Kevin Kelly's statement in his article Becoming Screen Literate claiming that our generation and more is in the midst of a second Gutenberg shift--that is the change from book fluency to screen fluency--could not be more true. Society is growing more heavily drawn to visual distribution of information, ideas, and entertainment. Information is ready to bombard us via the Screen nearly everywhere we go. Phones, televisions, in cars, planes or trains, airports, waiting rooms, along the city street, computers, and more dazzle our minds with a flash of color and noise.

Still, there are particular aspects of society that may never be replaced by the visual media, unless technological developments are made to make archiving, referencing, and citing of digital frames or media more easily done.

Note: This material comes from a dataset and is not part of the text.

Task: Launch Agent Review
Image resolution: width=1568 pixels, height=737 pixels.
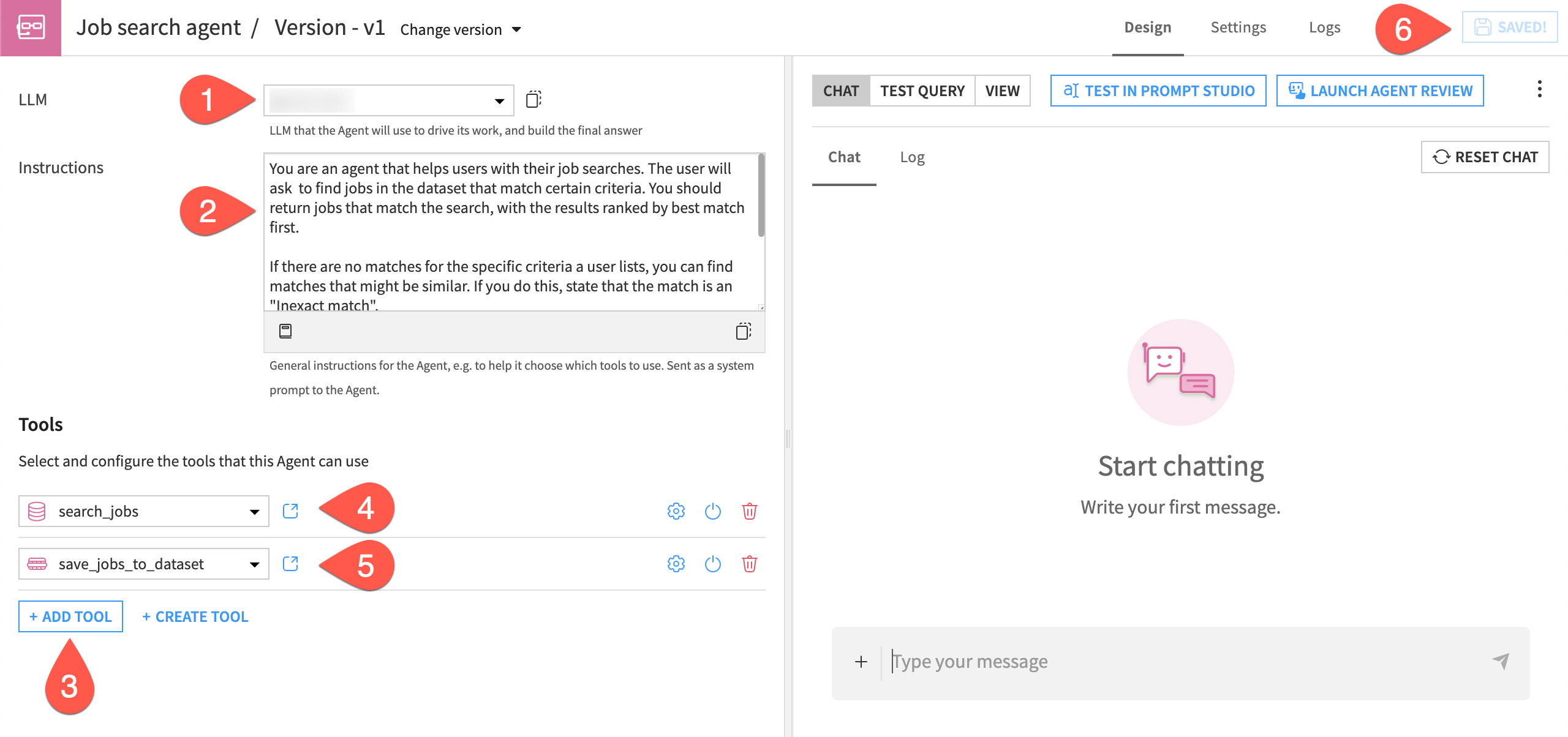Action: point(1379,90)
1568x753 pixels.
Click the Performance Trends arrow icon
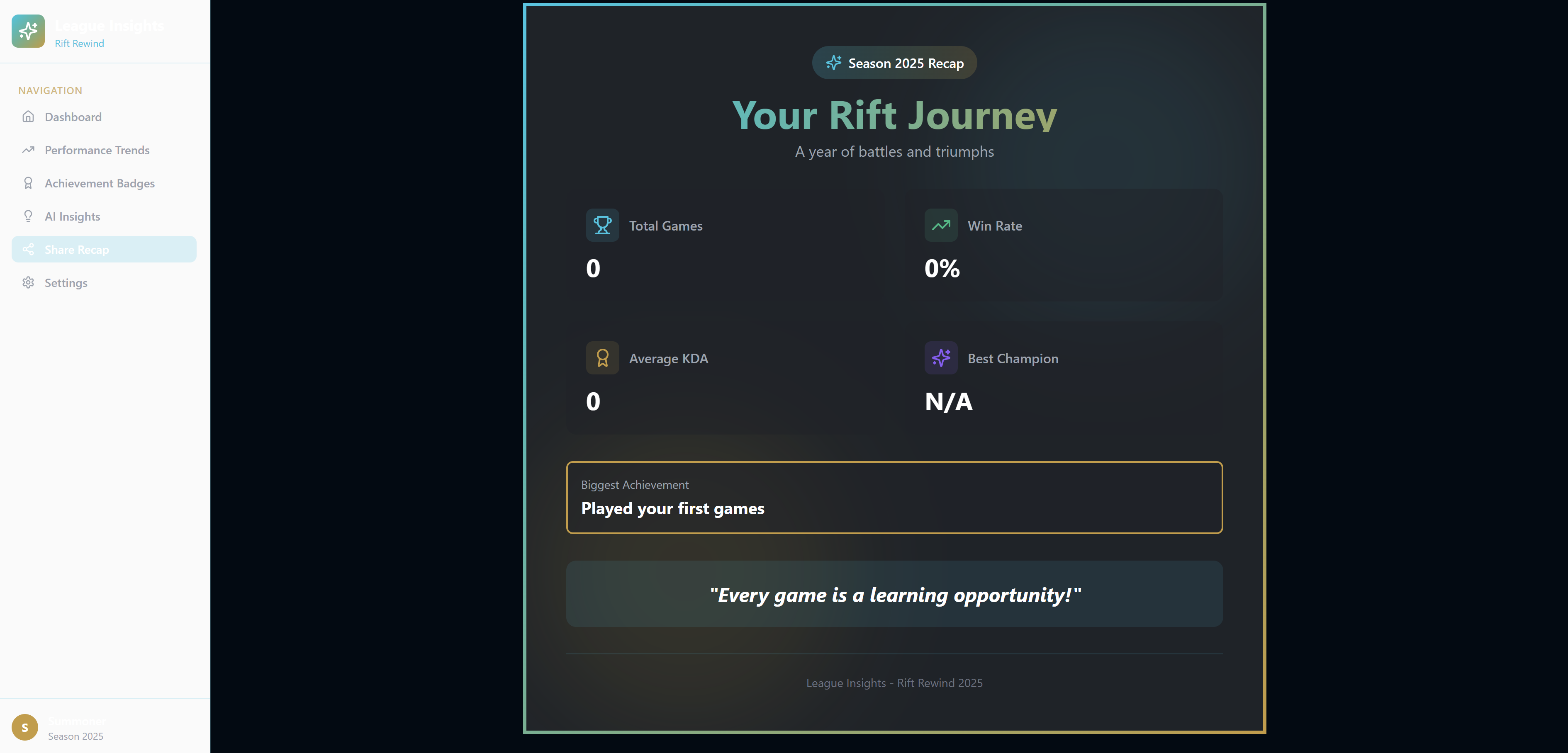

Documentation of information for judicial reasons may never be replaced by video or photography, due to the great depth of information and the intricacy and precision of the written word. The word is objective, like the word of the law. Visual media is subjective and may convey a lot more subliminal information, rather than blatant factual data. Kelly's article stated these same ideas, saying that one cannot browse a film like a book, or have the ability to pinpoint a specific artifact within the film with the same amount of ease.

To reference Billout's article, Is Google Making us Stoopid, reading is not instinctive to human nature. It requires a great deal of training to understand the shapes and figures that form meaning and language. Visual distribution of data is readily understandable, and it is changing how we perceive information and how we deal with it. The author mentioned how this new form of technology has shaped the way he researches, and consequently, the way it has shortened his attention span for reading. I can relate to the author, because for me it takes a great deal of willpower to plow through a few seven-page articles and still absorb the information. I am apparently victim to this technological shaping of the mind, as well.

As an architecture student, I must learn to manipulate this visual form of media, may it be through strictly stagnant imagery or a video presentation, to convey my idea or convince the review board that my design is infallible. Here is a link to an example of a video presentation that expresses architectural process and design, by Bjork Ingels Group: click here.

As the rest of my generation embraces the rising of the Screen, I must too, maybe for differing reasons than they.

4 comments:

  1. Yeah, I never knew reading wasn't instinctive to humans, seeing as babies we're taught to read by our parents, or are read to at night. To think that we have to introduce a completely different and non-instinctual form of communication to our brains is crazy!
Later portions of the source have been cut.